Often during the running time of Dogtooth, the latest film from Greek director Yorgos Lanthimos (say that 5X fast), I had a recurring thought: "What is this shit?" I mean that as a compliment, I guess, as the film is never less than beautifully shot and composed. Every shot, every iota of screen time, appears to be carefully planned out, possibly storyboarded or shot-listed to Hades, and whether it's a still-static shot or a very intense hand-held camera, Lanthimos certainly doesn't ever not know what he's doing when it comes to cinematographic technique and creating an original narrative with the editing.
But what I mean is... huh? This is a film that boggles my mind and will continue to. It's something that is why critics were invented, so that when something like Dogtooth ends one can rush to a review, or ten or twenty or all of them, to make heads or tails about this (Ebert might have the most spot on one, "like a car crash, you can't look away"). In the short of it it tells the story of a family, a dysfunctional family. No, make that, the most fucked-up family this side of the Mansons, the Leatherface Clan, and that group of 'normal' lookin' folk that you see around the supermarket every now and again. In a sense this family, whatever they're names are, are quite free. That is, within the set rules that the Father of the household has set up. Which are... a lot, apparently.
|Song playing: "I had the Time of My Life"|
The thinking being, and this is not really far out if one is a human programmer, that if you control language, everything else can follow from there. And most of these words are dictated from a tape recorder that sounds like outtakes from a Jean-Luc Godard film on warbled semantics (come to think of it, this kind of reminds me in some ways, the content not the style, of his film Number Two, which also dealt with a perpetually fucked-up family that indulges in strange behavior and sex).
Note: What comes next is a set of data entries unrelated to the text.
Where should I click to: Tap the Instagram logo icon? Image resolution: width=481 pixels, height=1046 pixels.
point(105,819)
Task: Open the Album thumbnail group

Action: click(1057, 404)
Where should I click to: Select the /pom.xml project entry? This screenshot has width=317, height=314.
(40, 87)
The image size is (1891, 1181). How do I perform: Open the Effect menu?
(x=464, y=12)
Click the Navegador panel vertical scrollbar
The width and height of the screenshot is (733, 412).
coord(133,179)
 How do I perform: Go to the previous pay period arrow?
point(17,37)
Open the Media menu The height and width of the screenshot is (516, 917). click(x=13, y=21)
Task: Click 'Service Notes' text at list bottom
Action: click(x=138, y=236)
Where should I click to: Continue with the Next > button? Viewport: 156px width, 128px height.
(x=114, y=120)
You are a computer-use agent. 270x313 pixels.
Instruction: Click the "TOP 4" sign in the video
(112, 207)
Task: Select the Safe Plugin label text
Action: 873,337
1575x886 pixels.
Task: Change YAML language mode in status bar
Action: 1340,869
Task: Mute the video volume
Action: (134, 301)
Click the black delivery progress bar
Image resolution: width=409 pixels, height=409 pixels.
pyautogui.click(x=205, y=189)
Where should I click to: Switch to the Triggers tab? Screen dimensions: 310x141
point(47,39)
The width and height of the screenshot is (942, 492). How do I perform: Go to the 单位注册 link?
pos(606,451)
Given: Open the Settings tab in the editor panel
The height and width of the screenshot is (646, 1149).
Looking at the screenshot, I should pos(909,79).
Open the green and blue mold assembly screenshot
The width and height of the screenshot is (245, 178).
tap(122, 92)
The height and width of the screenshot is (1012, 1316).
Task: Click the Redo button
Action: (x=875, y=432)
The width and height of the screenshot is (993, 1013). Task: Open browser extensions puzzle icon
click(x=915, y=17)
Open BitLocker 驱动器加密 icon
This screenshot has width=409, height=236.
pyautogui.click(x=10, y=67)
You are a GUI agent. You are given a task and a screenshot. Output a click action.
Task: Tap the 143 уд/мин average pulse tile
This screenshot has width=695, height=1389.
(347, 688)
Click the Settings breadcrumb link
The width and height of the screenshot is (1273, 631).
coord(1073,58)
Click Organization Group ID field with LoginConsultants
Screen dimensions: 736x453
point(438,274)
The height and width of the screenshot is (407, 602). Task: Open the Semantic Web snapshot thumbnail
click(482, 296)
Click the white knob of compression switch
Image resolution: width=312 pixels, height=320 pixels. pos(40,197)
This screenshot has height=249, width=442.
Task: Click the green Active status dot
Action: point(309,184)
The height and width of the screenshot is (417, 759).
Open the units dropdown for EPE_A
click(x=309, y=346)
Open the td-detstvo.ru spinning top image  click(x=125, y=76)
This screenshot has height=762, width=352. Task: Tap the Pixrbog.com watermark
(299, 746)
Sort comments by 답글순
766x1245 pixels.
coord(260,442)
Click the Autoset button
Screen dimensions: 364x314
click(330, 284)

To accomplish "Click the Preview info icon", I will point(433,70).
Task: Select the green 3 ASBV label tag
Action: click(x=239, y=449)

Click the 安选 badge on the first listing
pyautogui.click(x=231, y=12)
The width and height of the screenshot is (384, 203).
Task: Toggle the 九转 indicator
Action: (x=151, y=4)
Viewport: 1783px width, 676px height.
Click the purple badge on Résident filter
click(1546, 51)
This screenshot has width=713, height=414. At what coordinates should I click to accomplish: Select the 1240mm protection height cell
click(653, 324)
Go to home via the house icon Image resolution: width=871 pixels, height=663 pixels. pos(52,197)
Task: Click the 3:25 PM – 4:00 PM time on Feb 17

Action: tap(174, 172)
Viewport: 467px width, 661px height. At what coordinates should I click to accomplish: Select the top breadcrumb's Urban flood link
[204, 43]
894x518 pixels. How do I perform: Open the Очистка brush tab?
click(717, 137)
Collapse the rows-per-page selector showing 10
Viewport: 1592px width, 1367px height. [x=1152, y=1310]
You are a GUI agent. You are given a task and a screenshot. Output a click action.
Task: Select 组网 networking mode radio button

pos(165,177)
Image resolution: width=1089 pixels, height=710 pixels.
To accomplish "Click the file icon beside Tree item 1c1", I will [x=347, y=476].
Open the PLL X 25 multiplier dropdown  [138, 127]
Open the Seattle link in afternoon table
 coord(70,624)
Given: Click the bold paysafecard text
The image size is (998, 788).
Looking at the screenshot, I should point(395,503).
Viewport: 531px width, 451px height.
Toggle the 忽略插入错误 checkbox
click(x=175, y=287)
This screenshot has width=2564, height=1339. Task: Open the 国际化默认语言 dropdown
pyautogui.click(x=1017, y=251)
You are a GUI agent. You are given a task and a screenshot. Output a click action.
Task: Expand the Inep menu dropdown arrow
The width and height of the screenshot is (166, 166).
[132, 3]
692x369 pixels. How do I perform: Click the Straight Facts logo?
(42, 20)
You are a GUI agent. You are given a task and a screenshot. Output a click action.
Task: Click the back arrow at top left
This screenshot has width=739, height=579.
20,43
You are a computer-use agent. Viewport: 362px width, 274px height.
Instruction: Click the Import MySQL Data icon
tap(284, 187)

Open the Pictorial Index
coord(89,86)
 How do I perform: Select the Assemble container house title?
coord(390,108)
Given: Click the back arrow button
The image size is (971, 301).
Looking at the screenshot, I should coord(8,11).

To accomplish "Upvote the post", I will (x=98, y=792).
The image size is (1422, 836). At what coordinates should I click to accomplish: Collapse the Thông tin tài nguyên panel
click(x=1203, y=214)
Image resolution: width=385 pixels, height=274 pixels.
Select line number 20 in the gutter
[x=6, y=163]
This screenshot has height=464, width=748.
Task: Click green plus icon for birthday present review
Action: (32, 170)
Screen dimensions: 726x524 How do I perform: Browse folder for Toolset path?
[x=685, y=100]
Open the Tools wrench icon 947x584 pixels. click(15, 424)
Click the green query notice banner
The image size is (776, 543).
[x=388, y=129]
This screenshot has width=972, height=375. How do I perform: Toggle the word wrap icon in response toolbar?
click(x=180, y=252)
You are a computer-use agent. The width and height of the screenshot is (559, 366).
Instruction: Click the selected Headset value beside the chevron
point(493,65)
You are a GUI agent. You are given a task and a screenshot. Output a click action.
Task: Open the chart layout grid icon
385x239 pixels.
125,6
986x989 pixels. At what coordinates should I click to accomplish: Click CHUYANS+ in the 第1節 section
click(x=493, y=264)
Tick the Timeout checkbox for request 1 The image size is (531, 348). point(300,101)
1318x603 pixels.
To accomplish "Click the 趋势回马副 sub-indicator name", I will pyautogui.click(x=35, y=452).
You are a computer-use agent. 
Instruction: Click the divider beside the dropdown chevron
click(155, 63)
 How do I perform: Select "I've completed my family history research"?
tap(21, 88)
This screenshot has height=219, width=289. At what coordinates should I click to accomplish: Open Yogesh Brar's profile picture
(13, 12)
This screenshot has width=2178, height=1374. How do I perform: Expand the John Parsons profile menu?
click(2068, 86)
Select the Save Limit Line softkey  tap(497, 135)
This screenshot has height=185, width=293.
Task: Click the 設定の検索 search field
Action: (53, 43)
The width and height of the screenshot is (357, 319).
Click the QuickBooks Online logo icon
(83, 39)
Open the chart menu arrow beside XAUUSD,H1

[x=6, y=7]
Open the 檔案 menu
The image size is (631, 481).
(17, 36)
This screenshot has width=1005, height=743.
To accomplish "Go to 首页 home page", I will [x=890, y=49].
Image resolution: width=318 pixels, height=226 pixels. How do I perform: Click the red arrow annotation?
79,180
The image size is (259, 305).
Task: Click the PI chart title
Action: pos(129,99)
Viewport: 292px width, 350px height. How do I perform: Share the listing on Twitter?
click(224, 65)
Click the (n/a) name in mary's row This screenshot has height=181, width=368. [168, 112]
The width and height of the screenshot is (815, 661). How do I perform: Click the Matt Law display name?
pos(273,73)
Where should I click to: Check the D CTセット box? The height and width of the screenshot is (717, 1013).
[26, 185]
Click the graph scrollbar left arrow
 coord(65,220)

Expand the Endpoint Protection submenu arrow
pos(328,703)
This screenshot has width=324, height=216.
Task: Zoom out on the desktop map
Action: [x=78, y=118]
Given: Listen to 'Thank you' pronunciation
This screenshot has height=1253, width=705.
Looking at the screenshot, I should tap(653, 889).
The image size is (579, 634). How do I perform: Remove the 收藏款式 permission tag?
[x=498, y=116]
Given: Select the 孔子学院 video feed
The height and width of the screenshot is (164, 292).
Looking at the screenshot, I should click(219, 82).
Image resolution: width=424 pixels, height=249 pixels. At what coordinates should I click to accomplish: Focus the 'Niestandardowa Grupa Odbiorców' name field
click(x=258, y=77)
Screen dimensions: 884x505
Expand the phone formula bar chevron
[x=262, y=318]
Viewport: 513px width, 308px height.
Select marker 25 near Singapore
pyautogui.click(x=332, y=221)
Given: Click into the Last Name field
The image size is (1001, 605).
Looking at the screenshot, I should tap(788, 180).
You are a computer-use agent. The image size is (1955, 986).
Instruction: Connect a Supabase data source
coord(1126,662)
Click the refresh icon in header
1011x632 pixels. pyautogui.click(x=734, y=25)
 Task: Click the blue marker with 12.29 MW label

Oh yes, that's another thing to know before going into this. There is sex, lots of it, the graphic kind (such as, most often, not-fake-for-the-cameras), and, indeed in this context, incestuous. Only one other film I can think back to could compare with the daring on display, which is Takashi Miike's gonzo-trip Visitor Q. But that film at least carried a sense of truly outrageous comedy. There is some comedy when it comes to the vignettes with these characters, but it's the kind of comedy where I don't laugh so much as I scream-laugh ala Joker inside and try to reach for the closest teddy bear to snuggle with for protection as my eyebrows do the hustle. It's a 'dry', affected way the mostly young actors speak, which is accurate for these characters who, perhaps the Father included, have been indoctrinated from the womb to follow all of the rules, all of the sayings, the customs, and of course to never leave. And when those rules are broken, all bets are off.
|Their version of 'Marco-Polo'|
A part of me fretted at this. Dogtooth, with its precisely emotionless performance, random dance sequences (the one you might have seen from the trailer is the funniest "LOL" scene at a party in the house), and how absolutely cruel everyone is to one another, is cold in a way that, at times, made me feel very cold off of these characters and their insulated world. I kept thinking 'Why does this exist? Why is this even here? What the fuck is this director telling us?' And then, ultimately, another part of me though 'hey, why not?' It doesn't take its situations or violence or abuse lightly, and that is what sticks ultimately. This doesn't mix exploitation and "art-house" experimentation like Miike did with his classic in Gonzo-family theater. We're made to look straight on on these characters, trapped and transformed, yet within their own sphere with a kind of freedom that comes with being completely suppressed, if that makes sense.
To put it another way, Dogtooth is one of the most ugly-fascinating glimpses into the human potential for hell. It doesn't make for a "fun" night of viewing, but it's masterfully shot, executed without a hitch, and hits a nerve. I wouldn't want to revisit it any time too soon; like Salo it strikes up controversy by the nature of its poker faced attitude towards mayhem. But for those about to be adventurous in film, this salutes you.